À Calgary, les jeunes sont exposés au saut à ski plus que quelques jours par année, aux quatre ans. À une dizaine de kilomètres du centre de la métropole albertaine se dressent les tours à tremplin où plus d’une soixantaine d’athlètes de tout niveau s’entraînent.

« S’il n’y avait pas cet héritage olympique, il n’y aurait tout simplement pas d’équipe canadienne de saut à ski », résume Michael Bodnarchuk.

Depuis 2010, il y a pourtant des tremplins à Whistler, mais leur distance par rapport aux pôles urbains est un sérieux frein pour le développement du sport, selon le président d’Alberta Ski Jumping. On peut faire le parallèle avec les infrastructures de Lake Placid (où aucun athlète canadien de haut niveau ne s’entraîne sur une base régulière).

À Calgary, le saut à ski (et le combiné nordique) est un sport relativement accessible.

Sport méconnu

« On est loin de la culture européenne, où le saut à ski est télévisé systématiquement, où les skieurs ont des statuts de vedettes nationales et où chaque petite ville à son tremplin à ski, dit Michael Bodnarchuk. Il en demeure toutefois qu’on a des infrastructures de qualité et une prochaine vague d’athlètes talentueux. »

La relève féminine est particulièrement prometteuse.
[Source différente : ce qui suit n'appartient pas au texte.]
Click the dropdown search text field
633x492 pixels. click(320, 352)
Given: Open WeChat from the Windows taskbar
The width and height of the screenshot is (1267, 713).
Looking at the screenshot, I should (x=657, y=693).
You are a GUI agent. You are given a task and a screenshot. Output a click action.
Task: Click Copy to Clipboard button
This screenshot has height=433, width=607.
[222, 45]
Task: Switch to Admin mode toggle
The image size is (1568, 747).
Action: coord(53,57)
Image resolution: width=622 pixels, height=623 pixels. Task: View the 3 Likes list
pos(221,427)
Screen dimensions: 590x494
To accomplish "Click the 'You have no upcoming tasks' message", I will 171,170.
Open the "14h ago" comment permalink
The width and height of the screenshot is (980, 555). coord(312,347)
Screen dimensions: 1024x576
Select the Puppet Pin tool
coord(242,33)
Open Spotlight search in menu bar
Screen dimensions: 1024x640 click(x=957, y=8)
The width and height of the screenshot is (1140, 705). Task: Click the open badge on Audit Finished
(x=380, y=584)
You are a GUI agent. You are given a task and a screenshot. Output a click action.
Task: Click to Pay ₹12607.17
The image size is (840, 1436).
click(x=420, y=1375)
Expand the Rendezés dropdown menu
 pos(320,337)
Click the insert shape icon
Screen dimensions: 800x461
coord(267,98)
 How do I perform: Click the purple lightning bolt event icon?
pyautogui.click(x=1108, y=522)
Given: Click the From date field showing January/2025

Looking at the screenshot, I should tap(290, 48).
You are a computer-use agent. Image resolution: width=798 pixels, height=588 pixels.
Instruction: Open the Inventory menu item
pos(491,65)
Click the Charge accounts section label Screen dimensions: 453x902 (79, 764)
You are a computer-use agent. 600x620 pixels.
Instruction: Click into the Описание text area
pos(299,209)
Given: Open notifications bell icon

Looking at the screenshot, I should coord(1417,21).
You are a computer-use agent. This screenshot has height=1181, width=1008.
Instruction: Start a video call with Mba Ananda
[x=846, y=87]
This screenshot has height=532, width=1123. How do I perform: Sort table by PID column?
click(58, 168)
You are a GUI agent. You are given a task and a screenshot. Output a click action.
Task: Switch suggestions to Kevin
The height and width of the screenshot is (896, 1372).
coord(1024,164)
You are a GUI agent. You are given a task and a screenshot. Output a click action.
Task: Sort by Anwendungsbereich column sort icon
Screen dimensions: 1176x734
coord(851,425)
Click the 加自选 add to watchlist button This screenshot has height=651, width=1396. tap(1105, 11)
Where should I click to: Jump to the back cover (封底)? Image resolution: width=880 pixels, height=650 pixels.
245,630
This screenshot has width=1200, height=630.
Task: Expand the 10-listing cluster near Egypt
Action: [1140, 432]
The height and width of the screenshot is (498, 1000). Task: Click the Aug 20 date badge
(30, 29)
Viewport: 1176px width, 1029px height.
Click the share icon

Parmi celles-ci, sa fille Natasha, qui suit les traces de

Taylor Henrich et Mackenzie Boyd-Clowes, les deux seuls représentants aux JO de Pyeongchang. Animée par une passion du sport et par la lutte des skieuses pour avoir le droit de compétitionner aux Olympiques (l’épreuve féminine a finalement fait son entrée aux Jeux à Sotchi en 2014), Natasha souhaite prendre sa place en 2022 à Pékin.

Moins d’infrastructures, moins de visibilité, moins d’argent... un énorme défi que de performer dans un sport où le meilleur résultat canadien de tous les temps aux Olympiques se résume à une 7e place (Horst Bulau) en 1988.

Et le Québec ?

Il faut remonter jusqu’aux années 1980 pour retrouver Jean Séguin comme athlète québécois actif sur le circuit de la Coupe du monde (junior). Une blessure aura malheureusement mis un terme à sa carrière avant même une participation olympique.

Riche en skieurs performants, la province n’a pour l’instant pas l’ombre d’un athlète en saut à ski qui pointe à l’horizon.

Le vol à ski en bref...

« Le ski flying, c’est du ski jumping sur stéroïdes », décrit Natasha Bodnarchuk. Il n’est pas question ici des athlètes, mais bien des infrastructures.

Le vol à ski est ni plus ni moins du saut à ski pratiqué sur des tremplins encore plus hauts, soit s’élevant à plus de 185 mètres. On en dénote cinq homologués de par le monde, tous en Europe. À titre de comparaison, les grands tremplins du saut à ski s’étirent sur 110 à 145 mètres, alors que ceux dits normaux mesurent entre 85 et 109 mètres.

Grâce à ces tremplins surdimensionnés, les athlètes peuvent planer plus de deux fois plus loin à des vitesses toujours plus rapides pour une durée de vol de plus de vingt secondes. Sans surprise, le vol à ski est considéré comme plus dangereux que le saut à ski.

Bien que régi par la Fédération internationale de ski (FIS), le vol à ski n’est pas un sport olympique. Ses championnats du monde (réservés aux athlètes masculins) se déroulent tous les deux ans, toujours en Europe. Il a eu lieu en janvier à Oberstdorf, en Allemagne. Aucun Canadien n’était présent.

Le record du monde en vol de ski appartient à l’Autrichien Stefan Kraft, qui a franchi la distance de 253,5 mètres dans les airs, le 18 mars 2017.